ものすごくありきたりな感想ですが、やっぱりロバート・デニーロってすごいです。フランク・シーランは、もっと激しい性格なのかと思っていたけど、激しかったのはアル・パチーノが演じていたジミー・ホッファ。

当時アメリカでは、労働者階級の男性にカリスマ的人気があったと言われていますが、その片鱗が映画の中での演説に見られます。

何をやったか、何をやろうとしているか、ということも大事だろうけど、ジミー・ホッファの演説を聞いていると、人を説得できる言葉をどれだけ発せられるか、が非常に大事だということを痛感します。

3時間を超える作品だし、サスペンスやアクション映画のように手に汗握るようなシーンがあるわけでもないのに、フランク・シーランの淡々と仕事をこなしながら着々と足場を固めていく様子に目が離せなくなります。

作品は、老人ホームで車いすに座ったフランク・シーランの語りから始まりますが、その姿はすでに力を失ったただの老人。

だけど、フランクの若かりし頃を同じようにロバート・デニーロが演じていて、CG効果によって同じ人物が同じ役を演じることができているんだけど、これがあまりに違和感なくてすごい!のひと言。
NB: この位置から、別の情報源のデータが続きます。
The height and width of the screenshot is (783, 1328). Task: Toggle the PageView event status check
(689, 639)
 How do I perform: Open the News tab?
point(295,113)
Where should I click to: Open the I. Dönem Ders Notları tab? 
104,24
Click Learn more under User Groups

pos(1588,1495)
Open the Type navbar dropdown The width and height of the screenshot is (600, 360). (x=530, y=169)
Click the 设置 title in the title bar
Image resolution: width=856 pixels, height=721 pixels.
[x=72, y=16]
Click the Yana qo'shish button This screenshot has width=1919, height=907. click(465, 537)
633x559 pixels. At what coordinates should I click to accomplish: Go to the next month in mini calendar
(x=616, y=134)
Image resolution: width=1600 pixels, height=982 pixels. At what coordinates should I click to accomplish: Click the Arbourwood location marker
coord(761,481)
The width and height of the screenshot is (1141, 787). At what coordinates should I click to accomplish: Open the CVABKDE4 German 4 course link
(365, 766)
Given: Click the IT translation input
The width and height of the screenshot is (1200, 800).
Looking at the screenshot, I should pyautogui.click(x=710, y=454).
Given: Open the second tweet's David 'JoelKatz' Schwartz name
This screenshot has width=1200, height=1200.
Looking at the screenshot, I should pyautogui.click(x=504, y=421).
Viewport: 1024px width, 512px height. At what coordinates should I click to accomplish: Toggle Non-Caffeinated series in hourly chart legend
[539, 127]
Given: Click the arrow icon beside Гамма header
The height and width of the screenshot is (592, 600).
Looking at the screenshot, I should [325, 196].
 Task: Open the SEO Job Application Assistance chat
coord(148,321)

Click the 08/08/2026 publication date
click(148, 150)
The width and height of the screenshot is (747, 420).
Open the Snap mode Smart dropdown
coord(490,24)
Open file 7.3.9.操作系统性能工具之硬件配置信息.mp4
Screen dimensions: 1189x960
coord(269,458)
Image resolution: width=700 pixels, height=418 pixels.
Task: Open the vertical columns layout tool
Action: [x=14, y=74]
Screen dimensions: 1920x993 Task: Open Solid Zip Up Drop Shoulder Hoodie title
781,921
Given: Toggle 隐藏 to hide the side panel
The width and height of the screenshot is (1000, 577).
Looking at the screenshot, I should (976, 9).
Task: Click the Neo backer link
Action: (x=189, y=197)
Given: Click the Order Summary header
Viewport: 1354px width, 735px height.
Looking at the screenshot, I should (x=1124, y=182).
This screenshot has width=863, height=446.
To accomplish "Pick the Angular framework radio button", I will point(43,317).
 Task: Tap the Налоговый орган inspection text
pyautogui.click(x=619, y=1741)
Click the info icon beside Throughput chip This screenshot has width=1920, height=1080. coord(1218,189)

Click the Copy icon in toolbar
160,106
映画の技術ってホント!進化しているんだなと感じます。

フランクは闇の殺し屋でありつつも、家庭では彼に対して批判的な娘がいて、多くは語らないけどその表情で娘との関係に悩んでいるごく普通の父親でもあることを感じるんですね。

どんな悪党であろうと、子どもの前では当たり前に親なんだと感じつつ、娘に対して語れない仕事をしている矛盾も感じます。

自分や周りの利益のために人を殺すとか、世の中のルールを逸脱したお金儲けとか、誰かを陥れた上で成り立つ利益で力をつけることが絶対にいけないことは理解しているけど、マフィア映画が魅力的なのも事実。

そこには、ある種の男のロマンみたいなのが詰まっているのかもしれません。そう、今作はどちらかと言えば、女性より男性に指示される映画かもね。

IBTの指導者で失踪したとされているジミー・ホッファの行方は、いまだにわかっていません。そしてジミーは、あのケネディ暗殺の首謀者の1人であるという説もあります。

真相がわかっていないこと、憶測の域を出ないこと、みんなが噂することってのは、人の心を捉えるのかもしれません。

まとめ

最近、映画館で上映される洋画は、派手な演出、正義のヒーロー、ぶっ飛んだアクション、これでもかっ!と恐ろしいホラー(観ませんけど)が多くなってきているように感じるんですね。

そうした作品が観客を集められるとしたら、それもまた時代の流れってことだとは思うけど、今作のように登場人物の会話や人間関係、そこから生まれる葛藤や軋轢をじっくりと描いた作品はやっぱり見応えがあって、鑑賞後の余韻も十分で、私は好きだなぁと感じました。

これからもNetflixオリジナル映画には、大いに期待しています。